■ PROBLEM DETAILS
Convert the entries from the line containing "Task: Open the Extensions tab" through the end of the entries into a JSON list of strings, one string per line, skipping blank lines. Omit the pictures from the answer.
____ GIVEN INFORMATION
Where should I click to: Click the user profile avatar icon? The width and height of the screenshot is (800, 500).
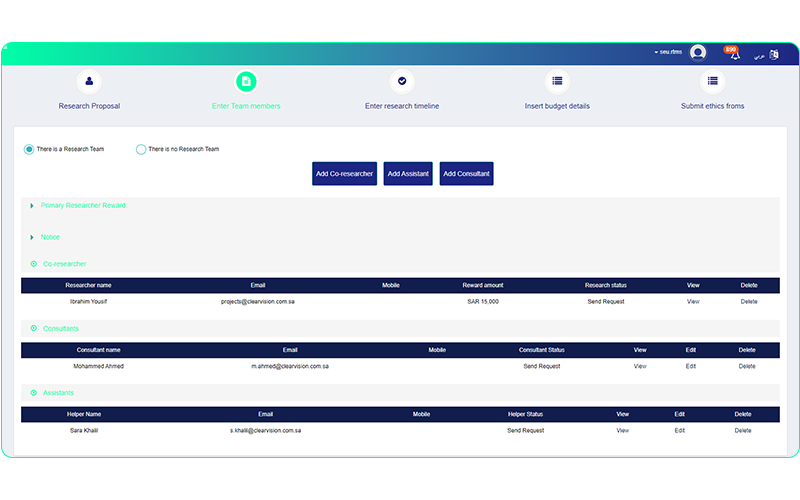(x=698, y=53)
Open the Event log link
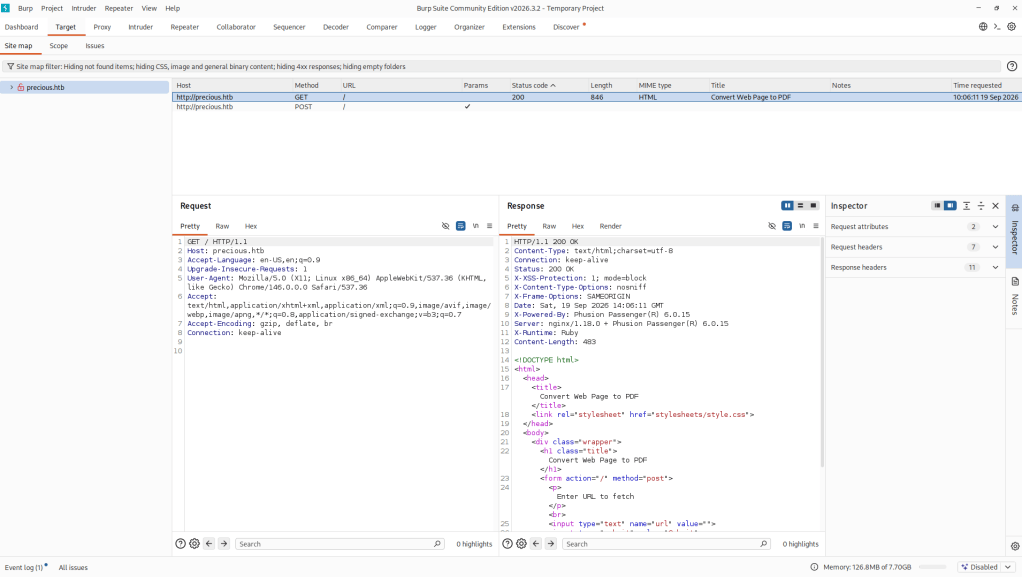Image resolution: width=1022 pixels, height=577 pixels. 23,567
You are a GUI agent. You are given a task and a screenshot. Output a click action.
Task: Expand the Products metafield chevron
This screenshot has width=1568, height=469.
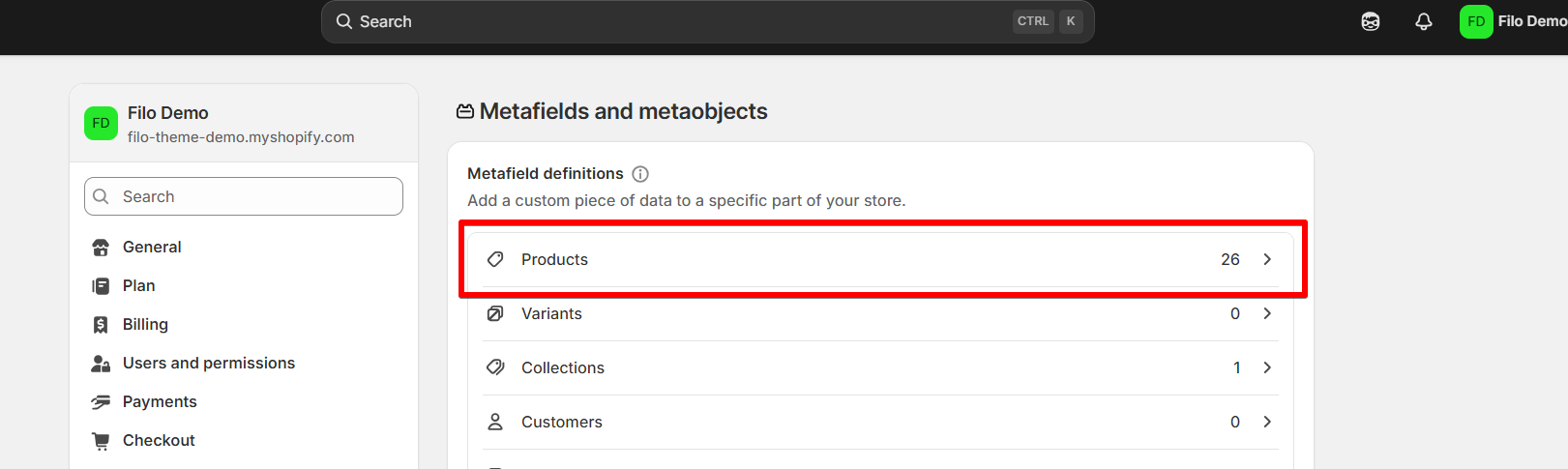tap(1267, 259)
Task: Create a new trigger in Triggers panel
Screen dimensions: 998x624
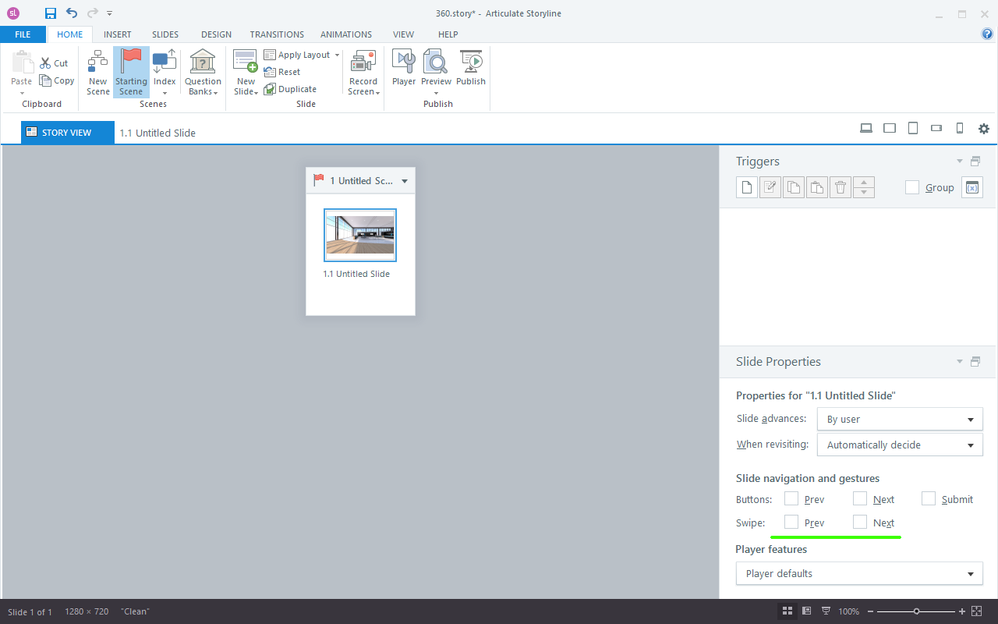Action: tap(746, 188)
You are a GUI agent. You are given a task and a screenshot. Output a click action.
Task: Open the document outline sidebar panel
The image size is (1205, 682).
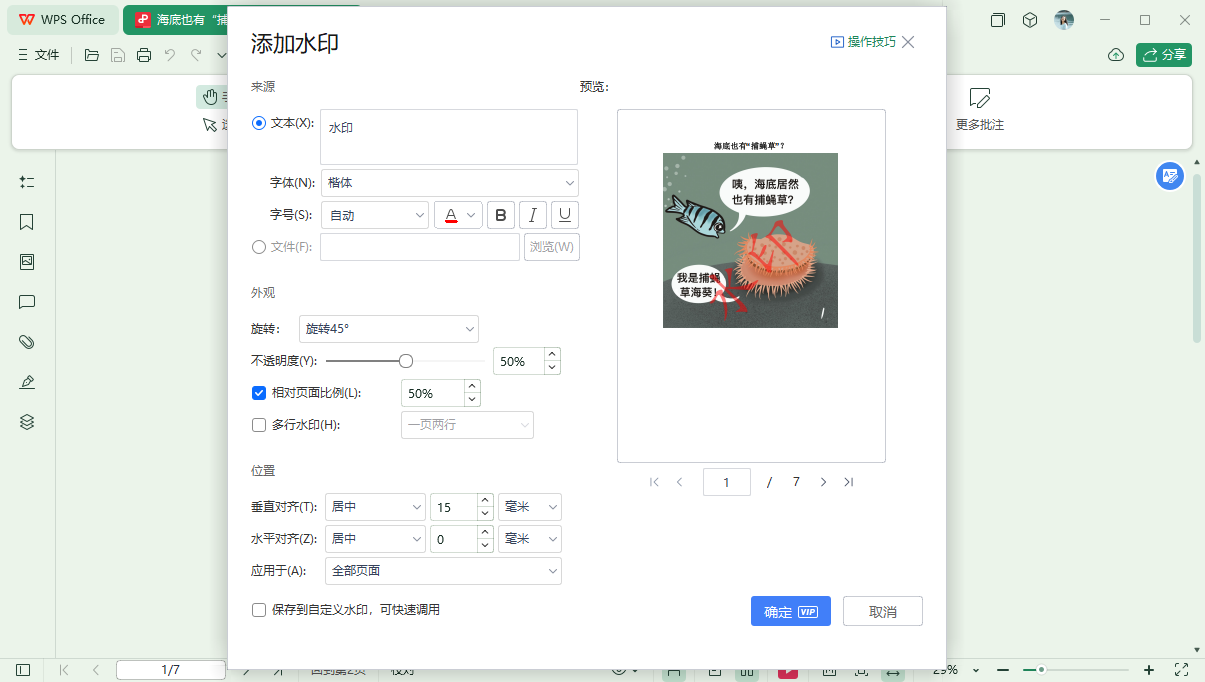(x=26, y=182)
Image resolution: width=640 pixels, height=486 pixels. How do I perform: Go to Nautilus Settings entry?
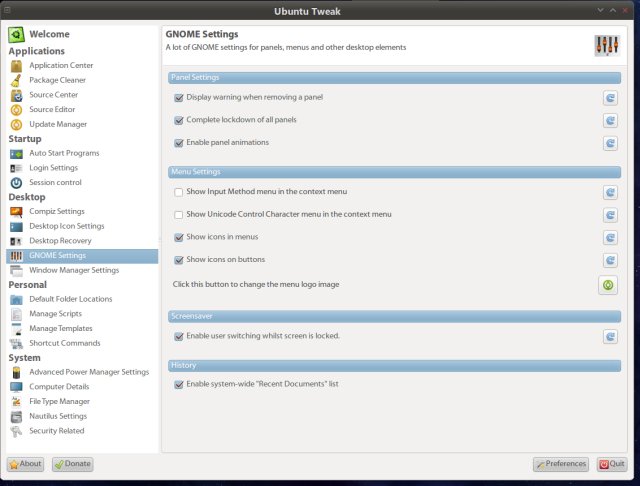58,416
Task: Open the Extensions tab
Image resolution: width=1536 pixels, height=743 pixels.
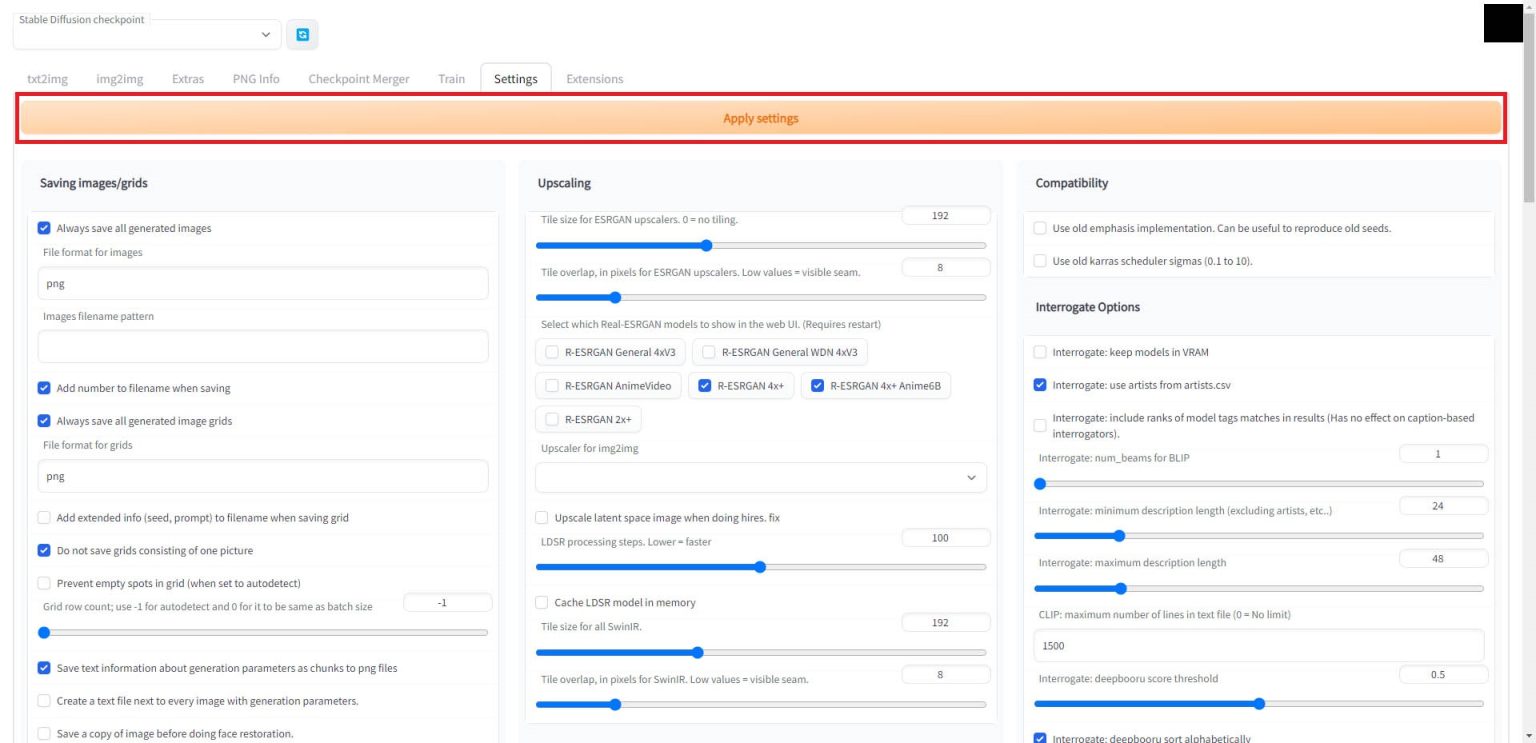Action: tap(594, 79)
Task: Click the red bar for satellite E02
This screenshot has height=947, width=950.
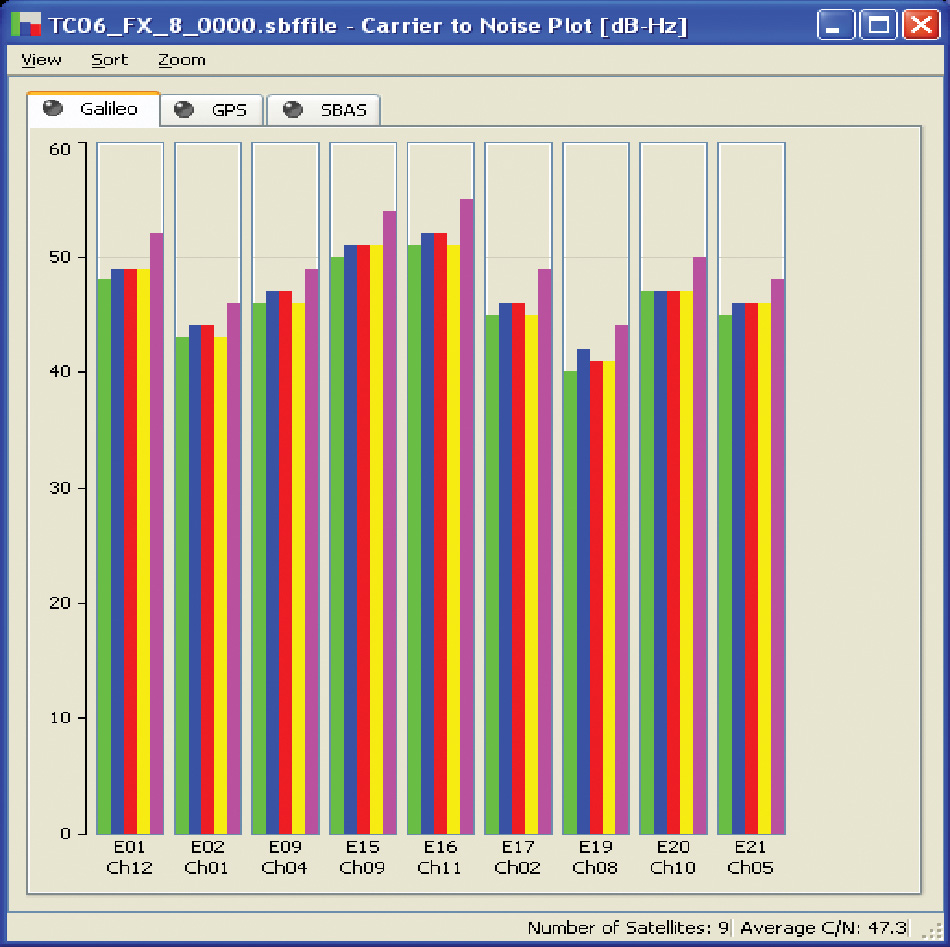Action: tap(208, 580)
________
■ EXERCISE RESULT
[
  "Task: Open the Extensions tab",
  "Image resolution: width=1536 pixels, height=743 pixels.",
  "Action: tap(594, 79)",
  "Task: Click the red bar for satellite E02",
  "This screenshot has height=947, width=950.",
  "Action: tap(208, 580)"
]